How is R² related to the correlation coefficient r?+

R² is simply r squared, the correlation coefficient multiplied by itself. Since r ranges from -1 to 1, squaring it always produces a value between 0 and 1, and R² loses the information about the direction of the relationship.

What does R² represent that plain correlation doesn't?+

R² represents the proportion of variance in one variable that's explained by the other, expressed as a fraction or percentage. An R² of 0.64 means 64% of the variability in the outcome can be statistically explained by the predictor.

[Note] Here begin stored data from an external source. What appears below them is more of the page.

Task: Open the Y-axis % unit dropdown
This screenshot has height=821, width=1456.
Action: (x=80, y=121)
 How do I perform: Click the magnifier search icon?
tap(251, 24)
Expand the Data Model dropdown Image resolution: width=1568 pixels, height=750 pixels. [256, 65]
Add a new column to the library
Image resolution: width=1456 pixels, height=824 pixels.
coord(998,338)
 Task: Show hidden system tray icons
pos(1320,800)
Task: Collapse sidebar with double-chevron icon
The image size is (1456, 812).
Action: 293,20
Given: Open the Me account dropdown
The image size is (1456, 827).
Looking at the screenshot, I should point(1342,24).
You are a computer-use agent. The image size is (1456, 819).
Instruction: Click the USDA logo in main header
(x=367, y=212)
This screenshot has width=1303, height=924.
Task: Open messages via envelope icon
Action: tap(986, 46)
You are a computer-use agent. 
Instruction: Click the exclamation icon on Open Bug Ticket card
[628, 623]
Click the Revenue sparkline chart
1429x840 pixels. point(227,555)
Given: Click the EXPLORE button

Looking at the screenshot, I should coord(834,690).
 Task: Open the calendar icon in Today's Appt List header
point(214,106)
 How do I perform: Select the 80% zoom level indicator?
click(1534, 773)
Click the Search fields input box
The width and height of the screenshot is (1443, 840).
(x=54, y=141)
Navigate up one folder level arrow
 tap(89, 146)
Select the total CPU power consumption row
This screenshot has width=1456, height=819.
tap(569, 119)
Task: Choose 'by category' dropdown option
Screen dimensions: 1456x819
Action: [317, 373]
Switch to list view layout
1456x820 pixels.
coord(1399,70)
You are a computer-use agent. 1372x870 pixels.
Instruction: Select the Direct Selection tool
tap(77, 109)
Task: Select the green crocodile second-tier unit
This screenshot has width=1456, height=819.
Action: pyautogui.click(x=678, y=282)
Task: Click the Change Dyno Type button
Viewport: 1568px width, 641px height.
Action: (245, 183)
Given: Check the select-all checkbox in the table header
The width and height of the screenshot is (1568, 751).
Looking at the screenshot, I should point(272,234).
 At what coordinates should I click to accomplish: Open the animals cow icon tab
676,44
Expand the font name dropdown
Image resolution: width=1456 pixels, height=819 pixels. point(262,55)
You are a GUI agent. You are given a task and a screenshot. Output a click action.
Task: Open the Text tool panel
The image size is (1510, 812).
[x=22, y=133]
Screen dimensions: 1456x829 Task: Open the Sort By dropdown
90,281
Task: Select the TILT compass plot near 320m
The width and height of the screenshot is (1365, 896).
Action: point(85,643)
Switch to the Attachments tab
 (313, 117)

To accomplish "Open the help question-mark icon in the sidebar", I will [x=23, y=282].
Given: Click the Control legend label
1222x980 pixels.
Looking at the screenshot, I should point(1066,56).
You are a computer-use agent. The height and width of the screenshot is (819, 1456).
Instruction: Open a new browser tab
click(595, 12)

Why does squaring r remove the positive/negative direction of the relationship?+

A strong negative correlation, like r = -0.9, and a strong positive correlation, like r = 0.9, both square to the same R² of 0.81. This is intentional, since R² is meant to describe the strength of explanatory power, not the direction, which is why you should keep the original r if direction matters.

What's a good R² value?+

It depends heavily on the field: in controlled physical experiments, R² above 0.9 might be expected, while in social science or behavioral research, an R² of 0.3 can be considered meaningful given how many other factors influence human behavior. There's no single universal threshold for 'good.'

Does a high R² prove that one variable causes the other?+

No, and this is one of the most common statistical misconceptions. R² only measures how well one variable statistically predicts or tracks another; a high R² can arise from a genuine causal link, a shared underlying cause, or pure coincidence.